Seja qual for o seu problema, geralmente está relacionado a algum tipo de relacionamento que não está funcionando. “O Livro que Você Gostaria que os Seus Pais Tivessem Lido” trata de todos os tipos de relacionamentos, mas com um foco específico na relação entre pais e filhos. Já “O Livro que Você Gostaria que Todas as Pessoas que Você Ama Lessem” é mais abrangente, abordando mais temas e diferentes tipos de relações que temos com as pessoas ao nosso redor.
Quais aprendizados ao longo da sua vida tiveram maior impacto no seu trabalho?
A maior influência tem sido da minha vida profissional. Há décadas, converso com pessoas que estão angustiadas, que chegam até mim se sentindo horríveis, mas querem se sentir melhor. Esses encontros me influenciaram muito. Mais do que na minha vida pessoal, porque essa é apenas uma história. Minha vida profissional é repleta de centenas de histórias que me ajudaram a construir uma visão mais ampla de onde estamos.
Com esse background, você consegue aplicar as próprias lições ou se vê enfrentando os mesmos desafios nos relacionamentos?
Quando estou dando terapia e aponto alguma questão, como: “Você parece estar em um relacionamento com suas suposições sobre essa pessoa, e não com a pessoa”, em seguida, penso comigo mesma: “Meu Deus, eu faço isso o tempo todo.”
Se você pudesse oferecer um conselho a alguém em busca de uma vida emocionalmente saudável, o que você diria?
Para se sentir melhor, é preciso ter um senso de pertencimento. E a coisa mais importante sobre ser pai ou mãe é ter um bom relacionamento com seu filho, com amor e limites.
Quais novos projetos ou áreas de pesquisa estão no seu radar?
Estou escrevendo um romance. É fantástico, porque você não precisa pesquisar para escrever, pode inventar. É a obra mais bonita que já fiz, estou me divertindo muito. Estou escrevendo o que chamamos na Grã-Bretanha de “cozy crime” [em tradução literal, crime aconchegante], será um “whodunit”, uma história de mistério que mantém a identidade do criminoso em segredo até o final.
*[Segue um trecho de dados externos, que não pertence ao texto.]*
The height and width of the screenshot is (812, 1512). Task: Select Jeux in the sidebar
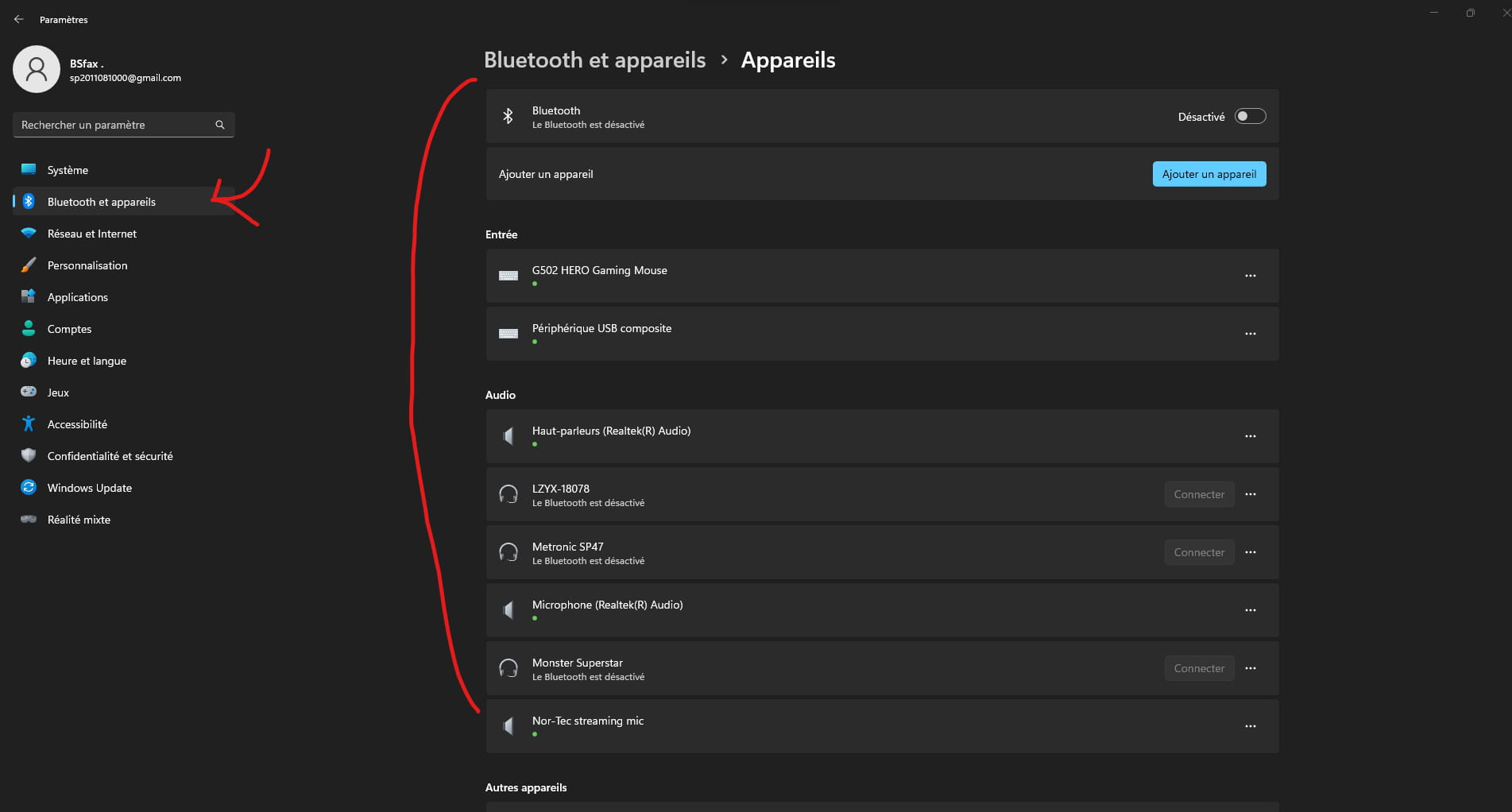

O motivo pelo qual gostamos desse tipo de história é que a vida é incrivelmente complexa. Nunca chegamos ao fim das questões; nunca encontramos a resposta; o “felizes para sempre” não acontece na prática; a vida continua depois que morremos. Todas essas dores existenciais podem ser esquecidas no quebra-cabeça de um simples romance policial, no qual podemos resolver tudo e nos aconchegamos. É um grande conforto. Por que eu não deveria escrever um desses, me divertir e me confortar com outros leitores resolvendo crimes?
Você acha que esse será um novo caminho para você?
Vamos ver como esse livro vai primeiro. Antes, eu preciso terminar e ver se alguém vai querer ler [risos].